Ukraine war sparks Volt’s business with purpose

With staff in Ukraine and Poland affected by the conflict, the instant payment provider set up a channel to send donations to charities and institutions instantly and without fees, setting the ball rolling to adopt a business model that included purpose with profit, writes Sophy Buckley

When the war in Ukraine suddenly escalated in February 2022, the founders of instant payment provider Volt were concerned about their staff based not only in Ukraine, but also in neighbouring Poland.

“It became obvious we needed to act. We had people in Ukraine and our entire tech and product organisation is in Warsaw and Krakow. We had a duty of care to them. It was all about their safety,” explains Jordan Lawrence, chief growth officer at Volt.

Initial plans involved evacuation of staff based in Ukraine, but thoughts quickly turned to fundraising to help those being displaced by the conflict. “Since we launched in 2020, our whole reason for existence is seamless payments, from bank account to bank account across the world in real time. It occurred to us we could leverage our tech and networks to allow people to donate instantly to organisations supporting people on the ground.”

The rationale was clear. Charities and aid organisations needed funds quickly, but traditional card networks took three to five days to settle a donation – possibly longer in Eastern Europe. Volt offered to cut that down to seconds. It also decided to forgo any fees.

“We call ourselves a network of networks because we facilitate payments through third-party connectivity providers. In addition to our own bank connections, we utilise connectivity providers such as Yapily and Token, who both agreed to partner on this project, too,” he explains.

Having two connectivity partners improves resilience – something Volt was keen to maximise given the precarious situation. If a transaction failed, the other could complete it.

“This is hugely important in open banking. The quality of bank APIs [the software plugs that allow different programs and systems to work together] varies hugely and this is often what leads to payments failing. Our resilience is a huge selling point for us,” says Lawrence.

With the connectivity agreements in place, Volt turned to which charities and institutions to support. It chose three: UNICEF, with its campaign to help children affected by the conflict; the Polish Center for International Aid, which helps resettle refugees, many of whom were flooding into Poland from Ukraine; and the National Bank of Ukraine, which was collecting money to help fund the national government’s response.

“This was a new but important challenge for us. We adapted our checkout to include a user flow that allowed donors to select which partner they wanted to support, the currency they wished to donate in, the amount they wanted to donate and a means for them to confirm their name and email address. From an implementation and compliance perspective, it worked extremely well,” says Lawrence.

The fundraising platform was launched in March 2022 and to date, Volt has collected more than £15,000 for the three charities, most of which was donated in the first few months of the conflict. It has also waived around £750 in fees. But the benefits of its decision to help Ukraine have the potential to stretch much further. According to Lawrence, the project has proven a helpful use case for open-banking payments and charities.

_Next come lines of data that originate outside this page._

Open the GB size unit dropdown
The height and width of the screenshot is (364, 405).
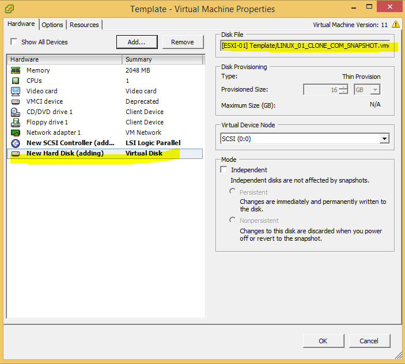375,89
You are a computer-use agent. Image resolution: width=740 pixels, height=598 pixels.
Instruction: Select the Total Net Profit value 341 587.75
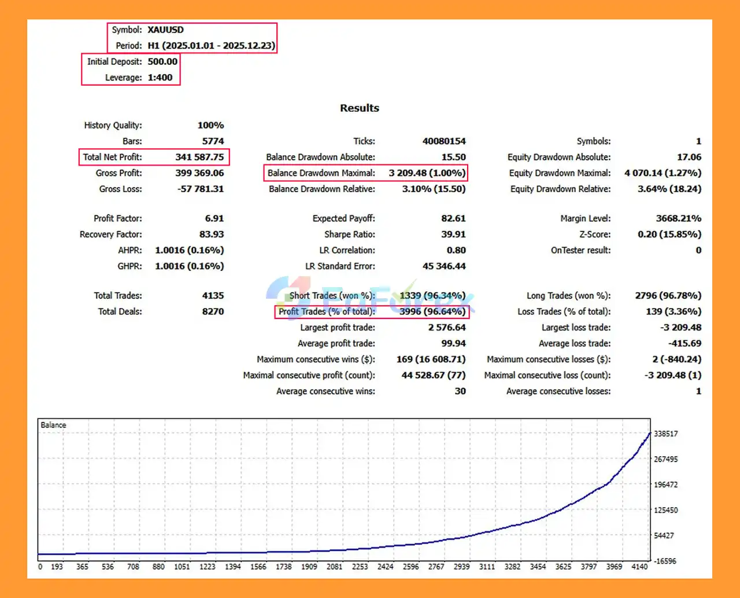(x=199, y=157)
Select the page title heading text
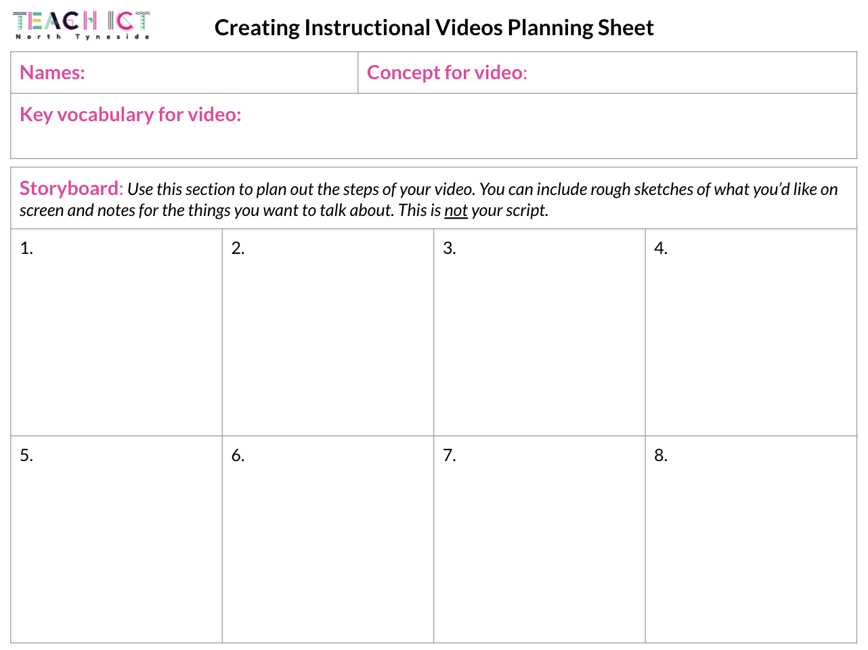This screenshot has width=868, height=650. [x=434, y=28]
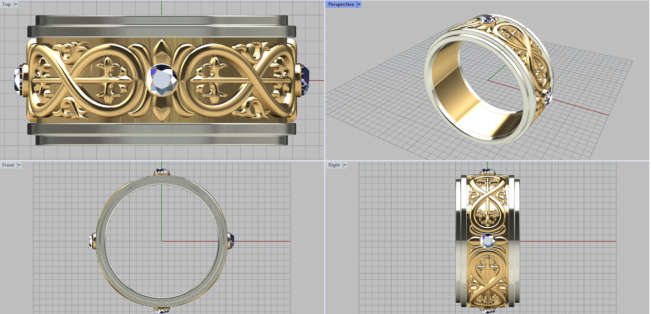Expand the Perspective viewport dropdown arrow

359,4
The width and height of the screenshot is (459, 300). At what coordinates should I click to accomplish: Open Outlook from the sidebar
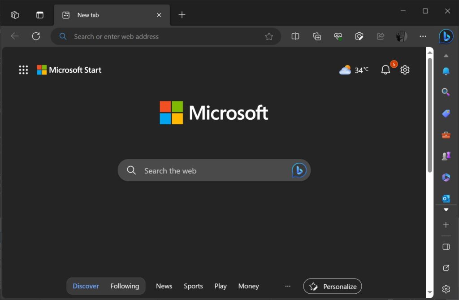446,198
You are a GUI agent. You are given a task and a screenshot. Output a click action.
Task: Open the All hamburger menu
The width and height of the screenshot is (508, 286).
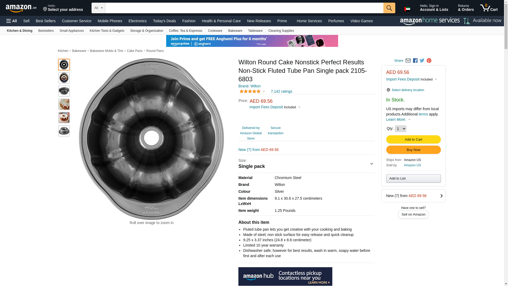tap(12, 21)
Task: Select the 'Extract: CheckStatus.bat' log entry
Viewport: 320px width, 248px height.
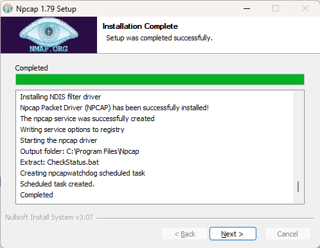Action: 59,162
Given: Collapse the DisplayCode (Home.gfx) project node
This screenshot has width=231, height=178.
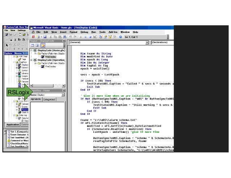Looking at the screenshot, I should click(x=32, y=50).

“The charity sector has always been one we’ve been interested in. We now have something to demonstrate how we can do the same for them and help them collect more of the money donated to them,” he explains.

It’s still early days, but already it has led to work from the Sporting Chance Prize Draw. Set up during Covid to help charities whose income streams were closed down by restrictions on social activity, it organises draws with sports-related prizes.

“For their draw last March, we were their only alternative payment method to cards and won an award for that. We’re now working with them again for their next prize draw in March 2024,” he says.

Meanwhile, it has started working with, a carbon-tracking and offsetting specialist. “When someone selects their payment method, beneath the Volt checkout badge is a line that explains that by choosing us, one plastic bottle is removed from the ocean,” says Lawrence. It’s been gamified, with a real-time ticker tallying the number of bottles removed. “This ties into doing business with purpose and fits with our real-time philosophy,” he adds.

It’s also led Volt to re-examine its own business model. Historically, it has charged a fee on every transaction it completes. This varies according to the client and the volume of transactions involved. Lawrence admits that adding more charities to its roster requires the company to weigh up the impact on resources and revenue. “These things have got to be worked out,” he says.

This is critical not least because the company is growing fast. Not only has it doubled its headcount since January 2022, but in June this year it also secured $60 million Series B funding to help implement expansion plans, build more tech and win more clients. “All that takes a lot of resource. It can be challenging in terms of not becoming too thinly spread,” he explains.

While the finer details have yet to be decided, Lawrence is clear on one thing. Volt will embed more purpose into its activities over time. “Charities are so used to card payments and charges, taking a hit in terms of a portion of the donation. We’ve proved it doesn’t have to be like that.”